The graduates: ESAC final-year students defy gravity

Gilles Bechet
© BRUZZ
19/06/2018

As happens every year, the final-year students of the Ecole Supérieure des Arts du Cirque (ESAC) present their graduation show, Exit, at Les Halles. It’s the final step in their training before they enter the professional world. Meet four of the artists about to take flight.

1620 Esac Camille
© Saskia Vanderstichele

Camille Judic

Camille Judic’s (France, 24 years old) first idea for her graduation performance was to draw her inspiration from Freud’s theory of the unconscious, playing on the balance between the id, the ego, and the superego. “Through work and experimentation, the concept evolved. Circus is a living art form. I kept the idea of different personalities, but I wanted it to tell the audience a story.” Camille started out quite late, taking a circus module at her college in Vannes, in Brittany. “I started out with aerial silks. The first time I was onstage, I felt transformed. My body buzzed with every movement.” After attending the ACaPA in Tilburg, in Holland, she chose aerial straps. “The equipment leaves your body a lot of room to move. It’s just an attachment on your wrists. It’s a tool that gives you a lot of control from the ground. It’s also very physical, like aerial dance. Because I repeat the movements every day, I no longer need to concentrate. They are like any other movement for me. The technique is just a tool for conveying other things.” She is in no hurry, optimistically planning her future, step by step. In July, she is running classes at a festival of aerial dance, after which she will be directed by a Dutch choreographer, along with another aerial straps artist. As well as performing, Camille also used her sewing machine to make her stage costume and those of six of her classmates. “It’s something I really enjoy. When I’m too old and my body has had enough, I’ll set up as a costumier!”

** PROVIDED MATERIAL **
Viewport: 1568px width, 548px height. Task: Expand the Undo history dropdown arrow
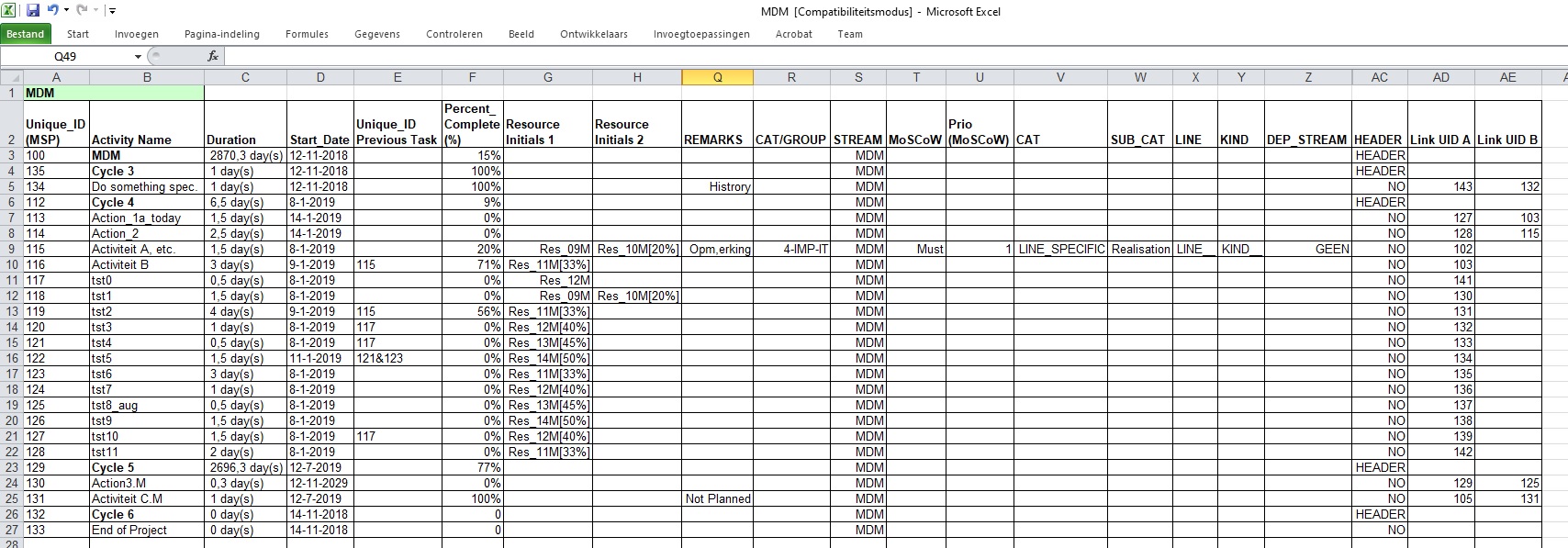pos(66,11)
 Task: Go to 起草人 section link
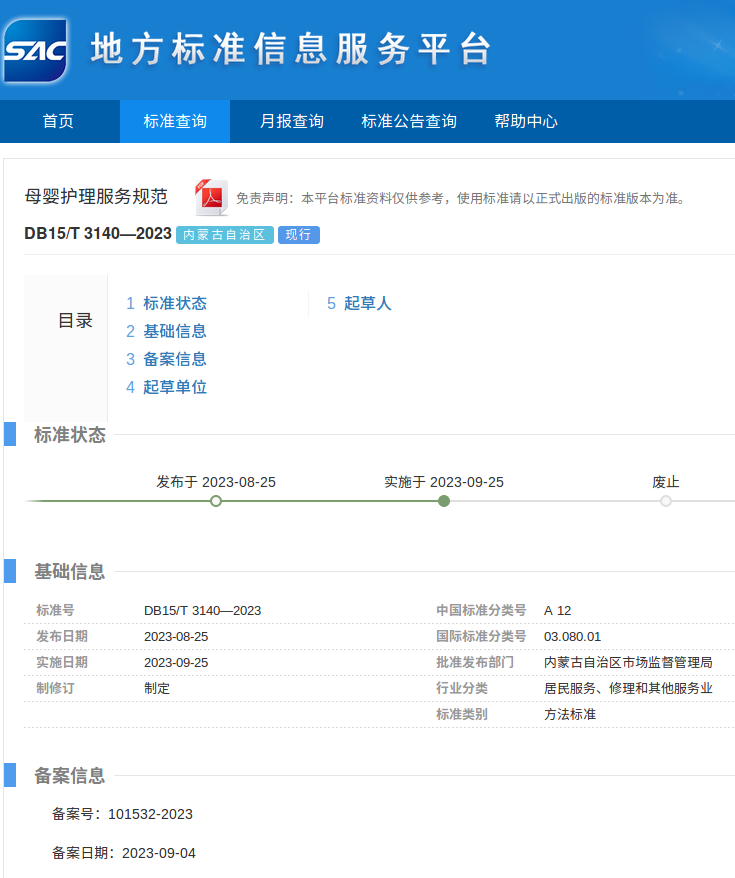[x=367, y=303]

** REQUIRED WORK **
A – List every country, region, or town named in the circus graduates article.
B – Pick up the circus graduates article from its last line and keep writing.

** OUTPUTS BY TASK **
A – France, Vannes, Brittany, Tilburg, Holland

B –
1620 Esac Luca
© Saskia Vanderstichele

Luca Lugari

Luca Lugari (Italy, 27 years old) presents a performance in which he juggles with three clubs. “I like creating a relationship between myself and the objects. Onstage, the clubs become characters with which I convey different emotional states.” Hanging out in parks with his friends, he started juggling rather than playing football. He would practise in his room with three lemons. “I always loved that feeling when you manage to keep three objects in the air. It’s very powerful. Juggling leaves you a lot of freedom; it’s like dance, you create movements.” After Modena, he went to Turin to take classes at the FLIC school, where he never deviated from his preferred discipline. “I like being onstage, it’s always a challenge. You have to cope. There are days when it comes easily and others when it doesn’t go so well. There is no magic formula.” At the ESAC, he learned to organise his training and to put together a performance. In the future, he sees himself more as a creator than as a performer. This summer, he will go back to Italy, returning to a street theatre company that he set up with a few friends. “I like the rapport between the audience and the artists. You are on the same level, which makes interaction and participation easier. The circus has its own language. You create images like metaphors that you share with the audience, and that each person can relate to their own experience so they can travel inside their own heads. Unlike in theatre, you are not telling a story from beginning to end, you are telling a thousand.”

1620 Esac Mikayla
© Saskia Vanderstichele

Mikayla Dinsdale

In creating her performance, Mikayla Dinsdale (USA/Canada, 22 years old) delved into chaos theory, injecting it with a childlike energy and a lot of imagination. “I fill my circus performances with joy, fun, and amazement. It’s an art form that takes you out of the ordinary. If it doesn’t, I don’t see the point.” To start with, the young American learned by herself and in preparatory classes after school. Very quickly, she was drawn to aerial performance. She worked hard on her technique and chose the hoop to have a better chance of being accepted into the school in Brussels. Arriving in Europe was an eye-opening experience. It was a total culture shock. “I come from Fairfax, a little town north of San Francisco. There is almost no circus culture there. People only know the big names like Barnum & Bailey or Cirque du Soleil. Fortunately, I have family living in Canada, where I was able to see more interesting shows.” Her four years at the ESAC have shown her how much work is involved in learning to do this job. “When I saw the videos of my performance at the exam, I was amazed. It completely surpassed what I was capable of doing when I arrived.” Right now, she is happy but tired. “For the last few years, my life has been all about circus and school. Now, I need to take a step back and go home to California. I’m not sure what I want to do afterwards. Cabaret, work with a small troupe, or create my own project. There are so many possibilities.”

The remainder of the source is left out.